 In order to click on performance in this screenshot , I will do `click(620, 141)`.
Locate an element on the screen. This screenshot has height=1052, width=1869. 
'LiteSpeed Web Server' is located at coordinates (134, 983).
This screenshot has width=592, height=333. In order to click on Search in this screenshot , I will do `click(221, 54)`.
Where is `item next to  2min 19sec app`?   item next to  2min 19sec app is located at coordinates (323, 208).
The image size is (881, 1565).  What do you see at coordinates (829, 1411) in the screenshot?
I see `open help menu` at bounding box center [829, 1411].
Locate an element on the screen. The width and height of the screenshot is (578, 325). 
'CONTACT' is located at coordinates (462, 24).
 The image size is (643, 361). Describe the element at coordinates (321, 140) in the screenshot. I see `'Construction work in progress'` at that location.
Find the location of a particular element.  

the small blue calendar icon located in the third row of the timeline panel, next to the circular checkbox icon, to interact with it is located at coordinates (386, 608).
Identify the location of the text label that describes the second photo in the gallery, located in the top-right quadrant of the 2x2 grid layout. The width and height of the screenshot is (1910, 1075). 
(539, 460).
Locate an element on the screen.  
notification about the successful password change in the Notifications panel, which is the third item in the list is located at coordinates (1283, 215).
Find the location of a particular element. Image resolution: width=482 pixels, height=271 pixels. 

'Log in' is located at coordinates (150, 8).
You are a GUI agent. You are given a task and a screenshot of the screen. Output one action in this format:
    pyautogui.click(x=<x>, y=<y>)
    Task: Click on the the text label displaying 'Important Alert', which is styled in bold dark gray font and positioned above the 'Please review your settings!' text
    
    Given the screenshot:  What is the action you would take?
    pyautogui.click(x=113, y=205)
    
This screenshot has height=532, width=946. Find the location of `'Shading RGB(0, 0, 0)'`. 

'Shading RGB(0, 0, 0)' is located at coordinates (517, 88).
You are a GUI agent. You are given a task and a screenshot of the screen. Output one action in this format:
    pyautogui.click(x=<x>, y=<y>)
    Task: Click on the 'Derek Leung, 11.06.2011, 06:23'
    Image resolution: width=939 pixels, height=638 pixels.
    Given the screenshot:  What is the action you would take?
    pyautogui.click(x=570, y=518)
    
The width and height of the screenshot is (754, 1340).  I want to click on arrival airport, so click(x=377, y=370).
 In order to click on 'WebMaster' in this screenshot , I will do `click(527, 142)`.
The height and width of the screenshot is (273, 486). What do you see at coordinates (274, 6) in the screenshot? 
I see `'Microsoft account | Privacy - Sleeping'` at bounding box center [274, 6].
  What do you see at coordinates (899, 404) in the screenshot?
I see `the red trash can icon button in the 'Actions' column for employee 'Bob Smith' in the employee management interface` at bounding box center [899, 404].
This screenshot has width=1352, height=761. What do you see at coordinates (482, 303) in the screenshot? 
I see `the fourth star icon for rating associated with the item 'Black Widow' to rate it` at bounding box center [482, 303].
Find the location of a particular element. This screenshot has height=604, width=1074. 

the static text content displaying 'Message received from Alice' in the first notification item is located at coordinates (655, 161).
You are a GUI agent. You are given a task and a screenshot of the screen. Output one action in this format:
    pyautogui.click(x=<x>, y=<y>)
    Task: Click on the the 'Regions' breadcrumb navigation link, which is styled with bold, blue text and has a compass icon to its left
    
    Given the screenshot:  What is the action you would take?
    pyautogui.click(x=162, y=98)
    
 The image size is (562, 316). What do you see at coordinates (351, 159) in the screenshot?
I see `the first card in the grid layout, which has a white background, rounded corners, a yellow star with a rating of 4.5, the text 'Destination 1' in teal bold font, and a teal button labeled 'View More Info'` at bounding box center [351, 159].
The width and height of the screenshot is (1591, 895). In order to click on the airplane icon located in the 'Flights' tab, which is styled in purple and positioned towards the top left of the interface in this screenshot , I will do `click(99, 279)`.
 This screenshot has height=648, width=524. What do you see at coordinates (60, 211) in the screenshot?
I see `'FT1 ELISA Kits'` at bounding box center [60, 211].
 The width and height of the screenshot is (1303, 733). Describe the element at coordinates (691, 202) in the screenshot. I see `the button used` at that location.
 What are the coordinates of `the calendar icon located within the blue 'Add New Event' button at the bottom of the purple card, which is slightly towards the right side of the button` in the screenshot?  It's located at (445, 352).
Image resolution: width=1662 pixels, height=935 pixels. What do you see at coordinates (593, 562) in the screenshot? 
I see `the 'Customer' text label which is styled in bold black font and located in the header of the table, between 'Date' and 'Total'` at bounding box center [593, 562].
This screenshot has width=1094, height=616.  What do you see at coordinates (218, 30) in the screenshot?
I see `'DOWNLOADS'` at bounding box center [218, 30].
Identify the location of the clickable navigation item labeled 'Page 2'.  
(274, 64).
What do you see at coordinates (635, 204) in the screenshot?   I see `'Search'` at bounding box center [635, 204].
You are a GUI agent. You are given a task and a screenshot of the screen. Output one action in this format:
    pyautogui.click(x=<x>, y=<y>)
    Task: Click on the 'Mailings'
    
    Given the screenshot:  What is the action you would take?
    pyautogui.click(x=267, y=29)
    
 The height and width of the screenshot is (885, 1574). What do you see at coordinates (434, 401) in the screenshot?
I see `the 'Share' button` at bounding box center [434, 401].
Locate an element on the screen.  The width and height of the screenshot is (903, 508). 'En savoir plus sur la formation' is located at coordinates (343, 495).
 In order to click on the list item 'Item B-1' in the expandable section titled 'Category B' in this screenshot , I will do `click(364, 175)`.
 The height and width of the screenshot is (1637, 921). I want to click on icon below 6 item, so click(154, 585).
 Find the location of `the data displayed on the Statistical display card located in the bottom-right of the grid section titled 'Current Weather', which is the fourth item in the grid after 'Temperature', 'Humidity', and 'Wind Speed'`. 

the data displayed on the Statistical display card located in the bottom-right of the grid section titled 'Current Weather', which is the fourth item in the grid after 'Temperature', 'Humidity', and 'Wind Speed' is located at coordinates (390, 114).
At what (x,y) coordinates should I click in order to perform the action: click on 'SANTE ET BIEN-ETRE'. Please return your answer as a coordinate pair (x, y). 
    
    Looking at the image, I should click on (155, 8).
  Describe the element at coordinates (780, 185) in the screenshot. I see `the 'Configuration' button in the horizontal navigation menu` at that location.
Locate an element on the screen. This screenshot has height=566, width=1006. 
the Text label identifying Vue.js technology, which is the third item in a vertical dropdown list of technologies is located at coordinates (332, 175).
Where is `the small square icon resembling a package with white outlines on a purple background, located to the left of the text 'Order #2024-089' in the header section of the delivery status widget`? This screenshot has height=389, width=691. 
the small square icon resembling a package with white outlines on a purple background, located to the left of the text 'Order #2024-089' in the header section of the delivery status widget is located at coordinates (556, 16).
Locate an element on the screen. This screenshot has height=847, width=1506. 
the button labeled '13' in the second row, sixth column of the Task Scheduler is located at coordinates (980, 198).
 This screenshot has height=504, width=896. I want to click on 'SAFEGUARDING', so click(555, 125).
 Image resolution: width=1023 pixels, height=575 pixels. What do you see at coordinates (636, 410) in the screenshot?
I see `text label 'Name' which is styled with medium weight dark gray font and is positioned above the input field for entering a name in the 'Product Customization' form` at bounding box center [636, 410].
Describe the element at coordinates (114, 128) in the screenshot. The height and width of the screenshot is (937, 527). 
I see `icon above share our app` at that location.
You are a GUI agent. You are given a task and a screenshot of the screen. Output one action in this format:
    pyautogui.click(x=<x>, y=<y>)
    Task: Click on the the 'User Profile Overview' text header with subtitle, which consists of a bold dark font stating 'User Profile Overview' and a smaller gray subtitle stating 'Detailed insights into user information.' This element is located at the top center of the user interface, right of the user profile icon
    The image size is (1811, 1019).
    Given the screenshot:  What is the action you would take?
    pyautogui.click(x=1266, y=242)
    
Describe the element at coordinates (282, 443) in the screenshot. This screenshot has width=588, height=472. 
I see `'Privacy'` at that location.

Written task:
Reproduce everything from the start of the material down to the line containing "coordinates (150, 8).", swapping "particular element" for "specific element" and leaving all else unchanged.

Written answer:
 In order to click on performance in this screenshot , I will do `click(620, 141)`.
Locate an element on the screen. This screenshot has height=1052, width=1869. 
'LiteSpeed Web Server' is located at coordinates (134, 983).
This screenshot has width=592, height=333. In order to click on Search in this screenshot , I will do `click(221, 54)`.
Where is `item next to  2min 19sec app`?   item next to  2min 19sec app is located at coordinates (323, 208).
The image size is (881, 1565).  What do you see at coordinates (829, 1411) in the screenshot?
I see `open help menu` at bounding box center [829, 1411].
Locate an element on the screen. The width and height of the screenshot is (578, 325). 
'CONTACT' is located at coordinates (462, 24).
 The image size is (643, 361). Describe the element at coordinates (321, 140) in the screenshot. I see `'Construction work in progress'` at that location.
Find the location of a specific element.  

the small blue calendar icon located in the third row of the timeline panel, next to the circular checkbox icon, to interact with it is located at coordinates (386, 608).
Identify the location of the text label that describes the second photo in the gallery, located in the top-right quadrant of the 2x2 grid layout. The width and height of the screenshot is (1910, 1075). 
(539, 460).
Locate an element on the screen.  
notification about the successful password change in the Notifications panel, which is the third item in the list is located at coordinates (1283, 215).
Find the location of a specific element. Image resolution: width=482 pixels, height=271 pixels. 

'Log in' is located at coordinates (150, 8).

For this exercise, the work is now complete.